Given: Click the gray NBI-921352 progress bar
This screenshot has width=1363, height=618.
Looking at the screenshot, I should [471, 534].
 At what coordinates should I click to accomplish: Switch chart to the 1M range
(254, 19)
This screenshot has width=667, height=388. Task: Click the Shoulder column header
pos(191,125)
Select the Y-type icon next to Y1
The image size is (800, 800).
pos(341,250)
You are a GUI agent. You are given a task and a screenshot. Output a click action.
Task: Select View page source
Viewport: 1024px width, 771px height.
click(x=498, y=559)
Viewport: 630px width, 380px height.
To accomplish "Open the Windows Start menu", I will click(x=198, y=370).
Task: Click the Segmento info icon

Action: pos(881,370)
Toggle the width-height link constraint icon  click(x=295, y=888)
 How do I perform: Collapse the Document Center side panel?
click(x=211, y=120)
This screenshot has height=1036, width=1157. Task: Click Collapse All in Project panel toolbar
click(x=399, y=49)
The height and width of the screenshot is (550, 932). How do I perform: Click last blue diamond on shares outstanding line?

## What the exercise asks
I'd like every record written out exactly as given.

## Solution for this problem
Given: Click the gray NBI-921352 progress bar
This screenshot has width=1363, height=618.
Looking at the screenshot, I should [471, 534].
 At what coordinates should I click to accomplish: Switch chart to the 1M range
(254, 19)
This screenshot has width=667, height=388. Task: Click the Shoulder column header
pos(191,125)
Select the Y-type icon next to Y1
The image size is (800, 800).
pos(341,250)
You are a GUI agent. You are given a task and a screenshot. Output a click action.
Task: Select View page source
Viewport: 1024px width, 771px height.
click(x=498, y=559)
Viewport: 630px width, 380px height.
To accomplish "Open the Windows Start menu", I will click(x=198, y=370).
Task: Click the Segmento info icon

Action: pos(881,370)
Toggle the width-height link constraint icon  click(x=295, y=888)
 How do I perform: Collapse the Document Center side panel?
click(x=211, y=120)
This screenshot has height=1036, width=1157. Task: Click Collapse All in Project panel toolbar
click(x=399, y=49)
The height and width of the screenshot is (550, 932). How do I perform: Click last blue diamond on shares outstanding line?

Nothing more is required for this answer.